Guided by a kindly local, we easily found the spot where the little green train had dropped us. I had hoped to grab a strategic position so we could at least get a seat when the rickety car arrived. But that lovely hope was ruthlessly crushed before my eyes by those who got there first. Oh dear! These folks were sitting, lying, slouching (one more standing and you’d have every possible posture), not even leaving us a sliver of shade. We stood stiffly under the scorching sun, like eggplants about to wilt, yearning for a rain from heaven as we longed for the green train. Sweat streaming and hearts burning with anxiety—that sums up our outer state and inner turmoil. The second hand seemed slower than the hour hand, almost frozen, giving the sun a chance to bake my brain to the point of cramp.

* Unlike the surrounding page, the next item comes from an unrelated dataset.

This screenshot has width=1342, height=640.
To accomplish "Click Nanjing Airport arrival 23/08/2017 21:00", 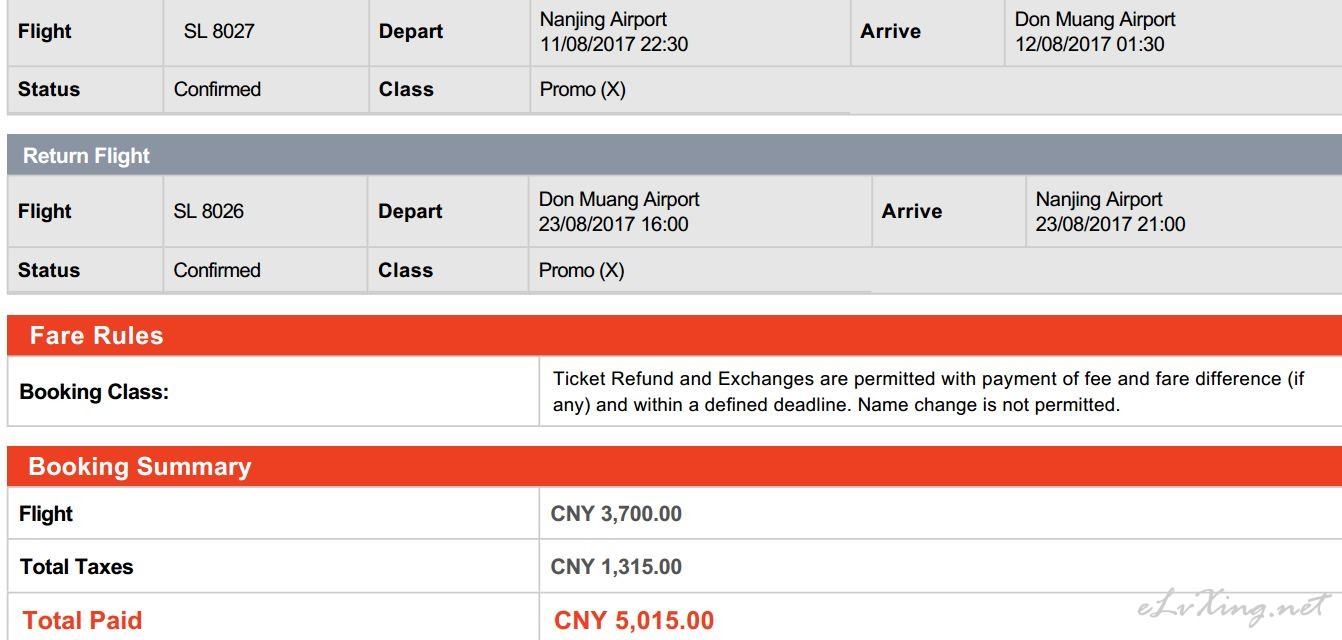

Just as I was about to lose my mind, the little green train finally appeared, creeping along. The folks who had been lounging in every pose instantly dropped those annoying positions and put on the air of revolutionary soldiers charging forward. Most of our territory was snatched by them; in the tiny space left, we were jostled and squeezed every which way.

But fortune smiled: the train door stopped right in front of us. We leaped aboard nimbly, then calmly chose a relatively good spot to sit. For the rest of the moment, I watched, through the door and windows, those less fortunate than us desperately shoving to get on, and felt grateful.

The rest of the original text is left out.